Форма дневника сумасшедшего здесь не случайна. Вслед за Гоголем, чей одноименный рассказ вдохновил Лу Синя, китайский писатель использует фигуру безумца, чтобы показать правду, которую «нормальные» люди видеть не в состоянии или не хотят . Но если у Гоголя безумие Поприщина — это трагедия «маленького человека», задавленного социальной несправедливостью, то у Лу Синя безумие его героя — это трагедия пророка. Его мания — это гиперболизированная, доведенная до абсурда способность к критическому мышлению. В мире, где людоедство стало нормой, единственный, кто отказывается его принимать, неизбежно будет объявлен сумасшедшим. Лу Синь переворачивает привычные представления о норме и патологии. Его «сумасшедший» — это на самом деле первый «настоящий человек», который попытался вырваться из порочного круга традиции . Его трагедия в том, что он проснулся в мире, который все еще спит и видит кошмары, принимая их за реальность. Его одиночество абсолютно, потому что он — единственный, кто видит сон наяву. И язык его дневника — живой, разговорный байхуа — это тоже оружие. Он противопоставлен мертвому, чиновничьему вэньяню предисловия, символизируя новую, искреннюю, хоть и «безумную» речь, прорывающуюся сквозь омертвевшие формы старого мира .

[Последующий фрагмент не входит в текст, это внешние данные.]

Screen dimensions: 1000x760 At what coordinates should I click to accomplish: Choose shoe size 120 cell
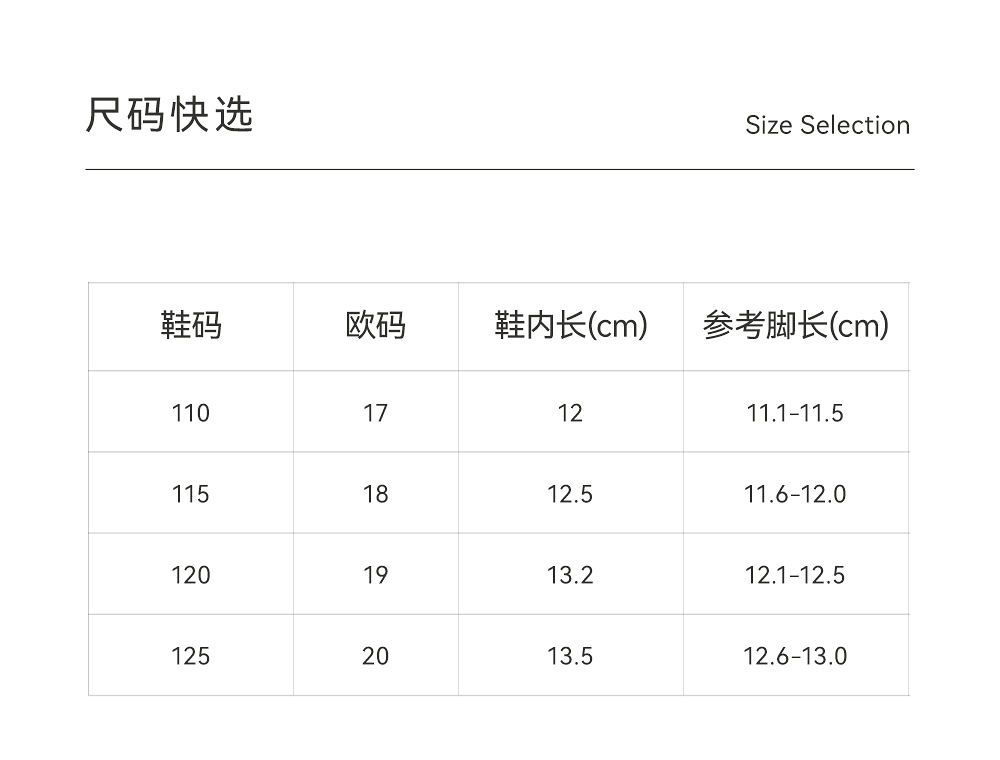(191, 575)
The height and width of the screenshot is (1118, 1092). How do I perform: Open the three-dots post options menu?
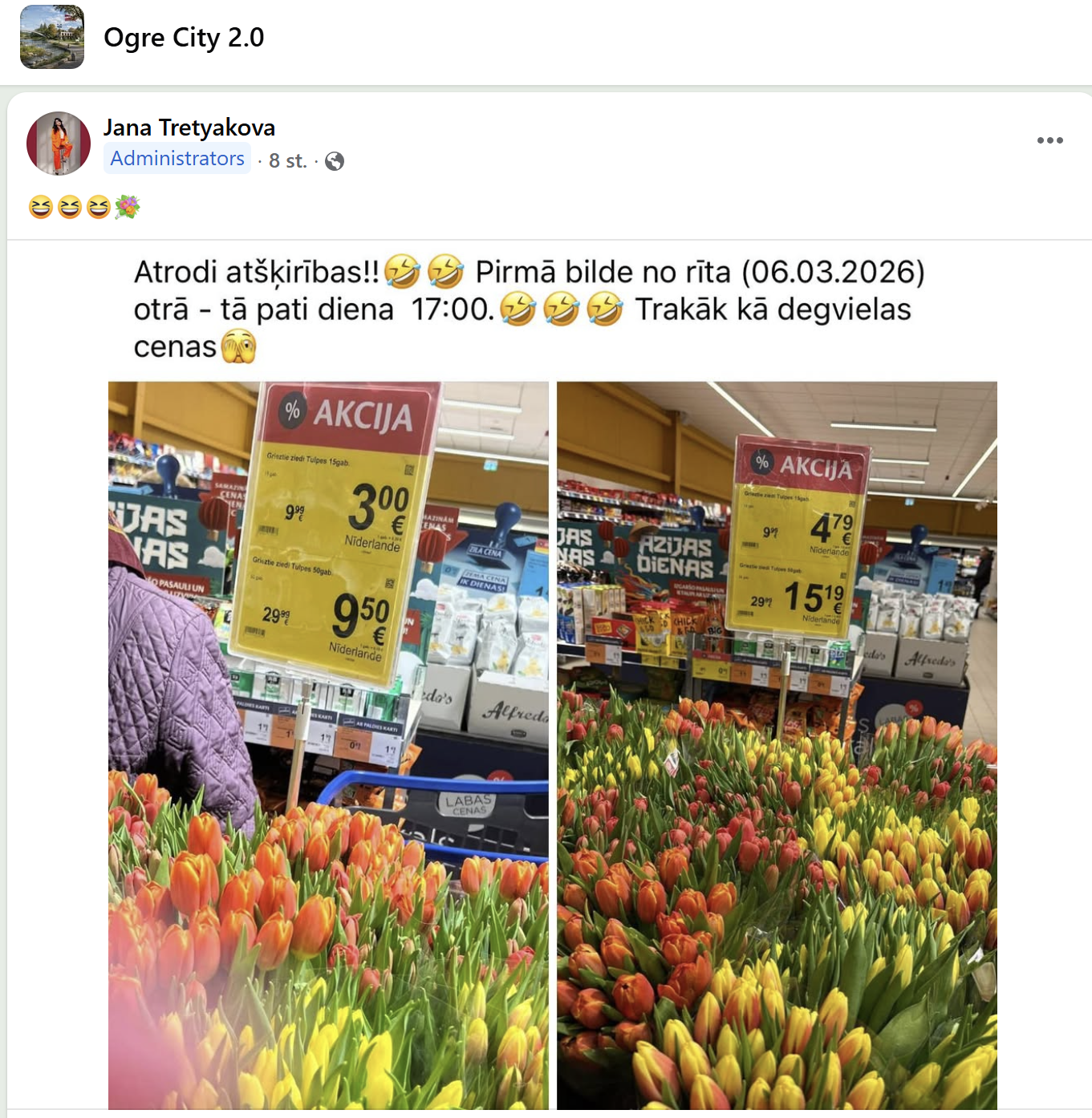point(1049,140)
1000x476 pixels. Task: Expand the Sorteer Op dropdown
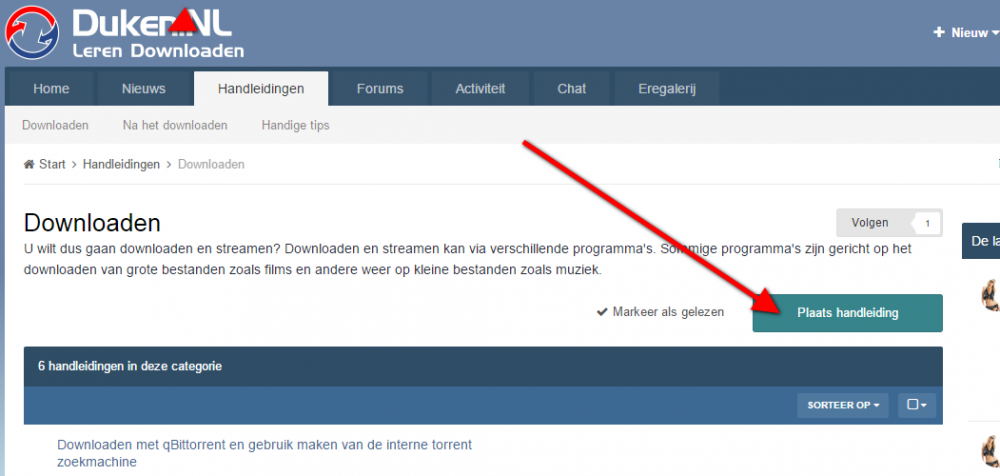click(842, 405)
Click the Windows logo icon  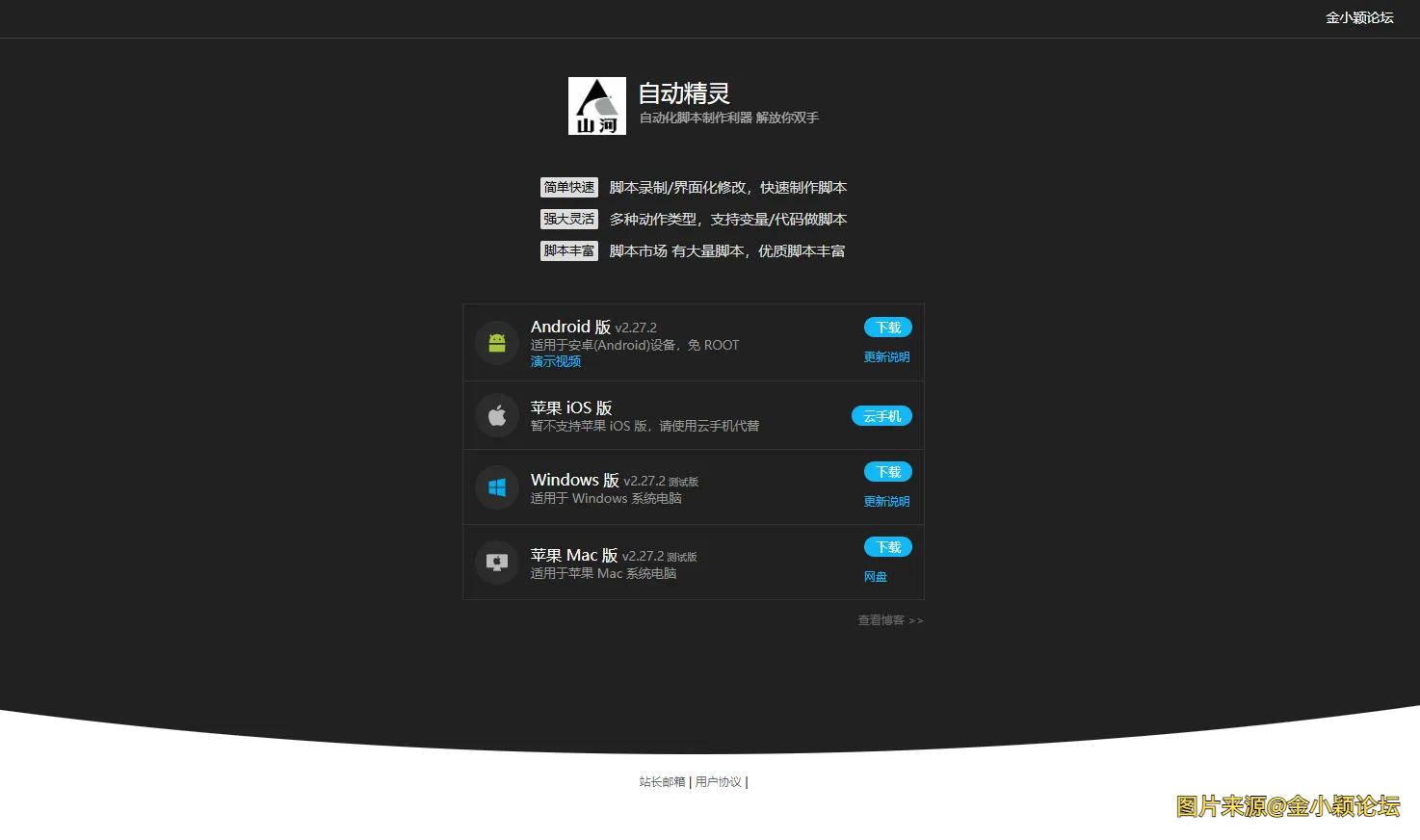[x=496, y=487]
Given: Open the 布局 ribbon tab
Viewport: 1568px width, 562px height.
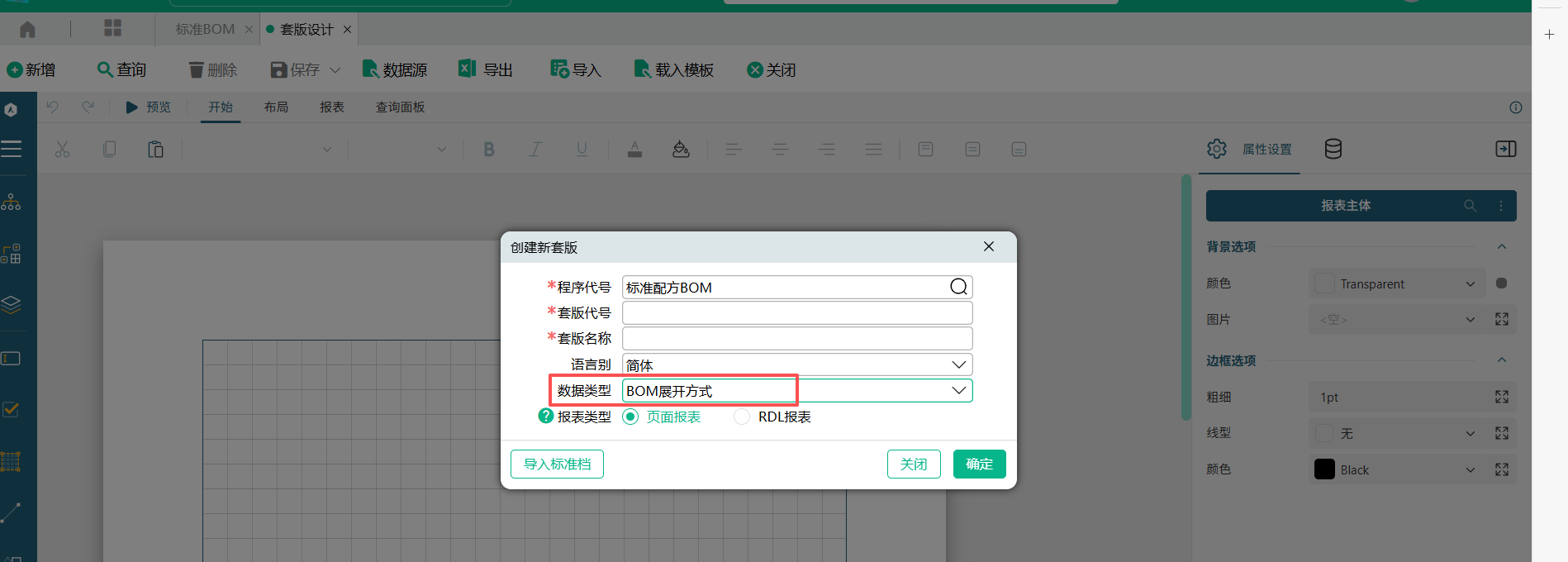Looking at the screenshot, I should point(276,107).
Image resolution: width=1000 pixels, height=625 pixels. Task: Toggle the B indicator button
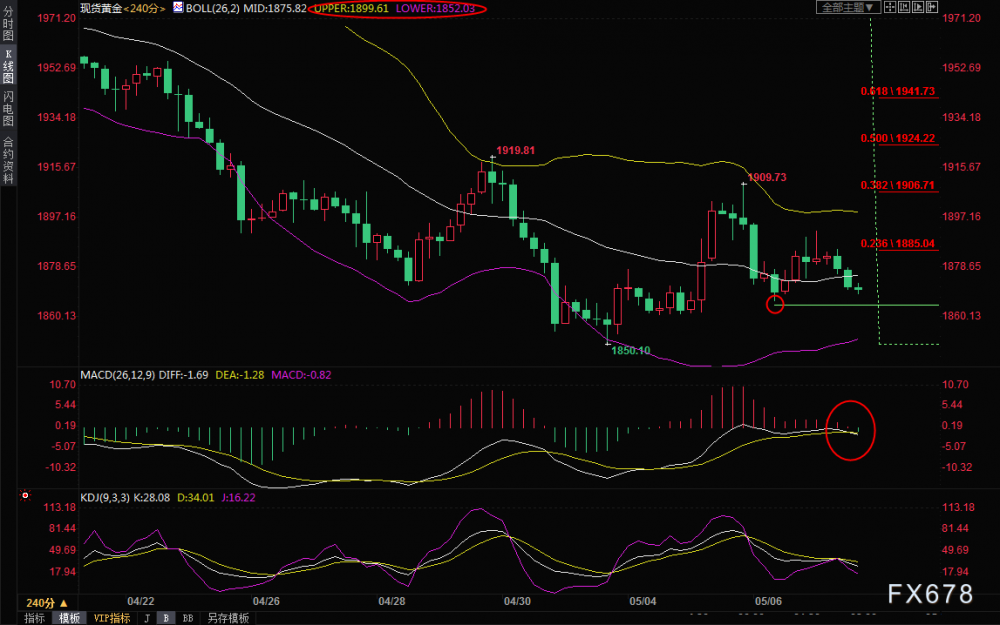(x=166, y=618)
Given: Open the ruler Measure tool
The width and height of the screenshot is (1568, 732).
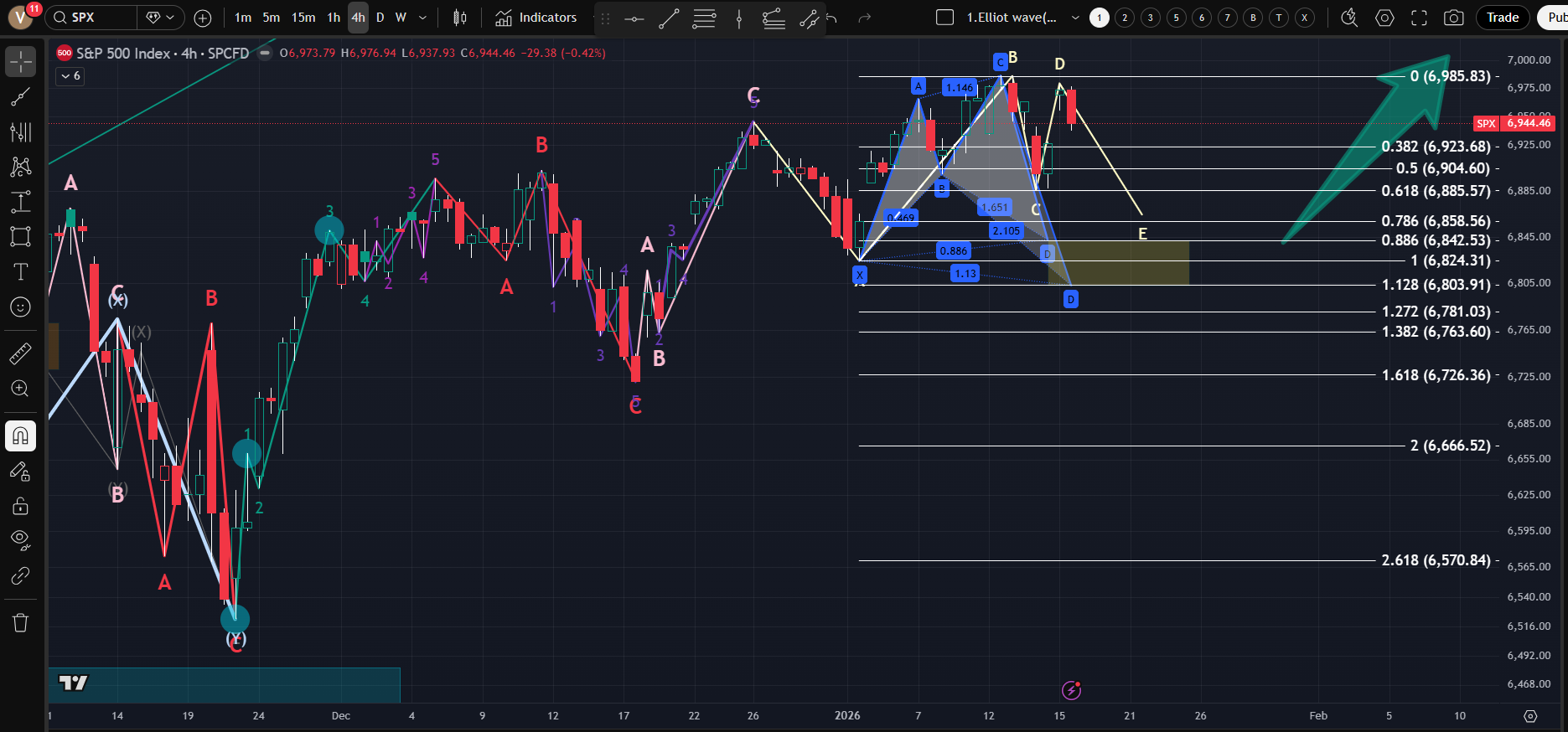Looking at the screenshot, I should [20, 353].
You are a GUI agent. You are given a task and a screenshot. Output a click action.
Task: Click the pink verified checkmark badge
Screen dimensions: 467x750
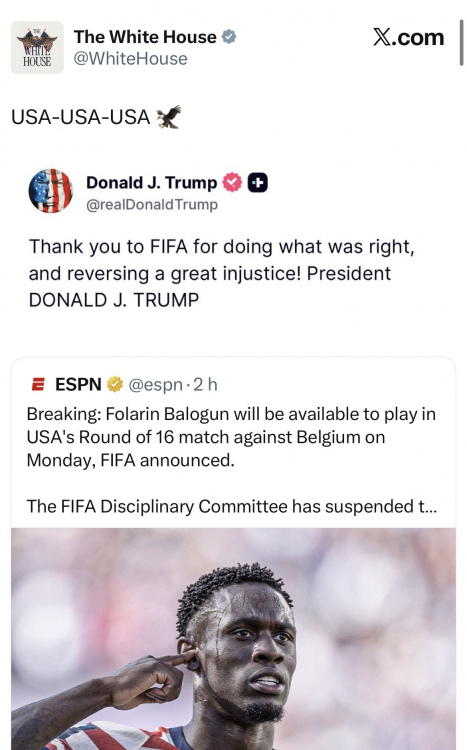click(232, 182)
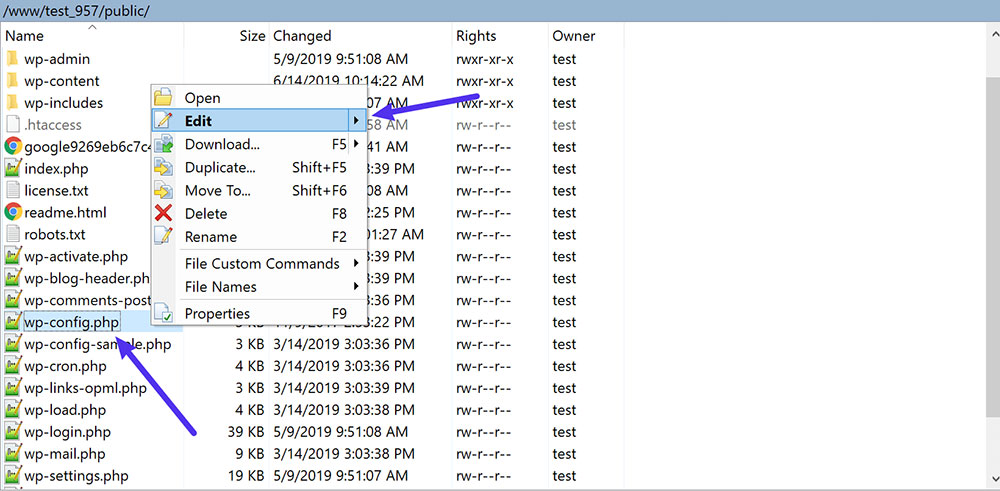Select the wp-settings.php file row
This screenshot has width=1000, height=491.
click(76, 476)
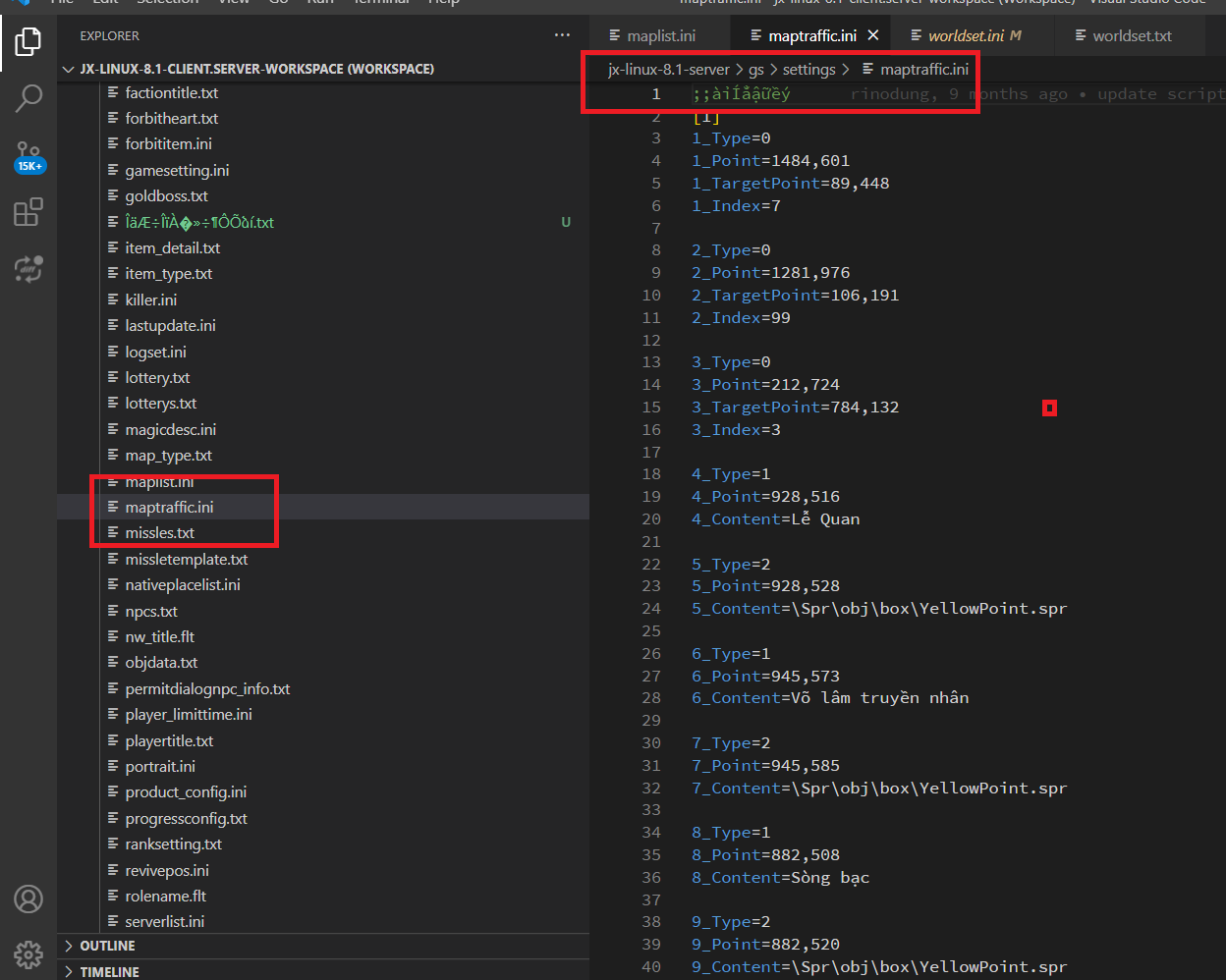Click settings in the breadcrumb bar

click(x=813, y=69)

И вот, пройдя этим лабиринтом лунного света и кромешной тьмы, вглядевшись в лица братьев, докторов, детей и прохожих, ощутив, как сжимаются стены дома и как хихикают между строк древние книги, мы подходим к той черте, за которой любые слова пересказа становятся лишними. Мы не скажем, чем закончился этот дневник. Мы не расскажем, было ли последнее прозрение героя самым страшным или самым освобождающим. Мы лишь знаем, что он оставил нам не просто историю своей болезни. Он оставил нам зеркало, в которое страшно, но необходимо смотреть. Зеркало, в котором отражается не только Китай начала XX века, но и любое общество, где «так повелось испокон веков» становится универсальным оправданием для любой несправедливости. Путеводитель завершен. Лабиринт остается открытым. И теперь только вы сами сможете пройти по нему до конца, услышать последние слова того, кого сочли безумцем, и решить для себя: был ли он действительно болен, или же его болезнью было лишь то, что он единственный выздоровел, заглянув в бездну, которую остальные предпочли не замечать.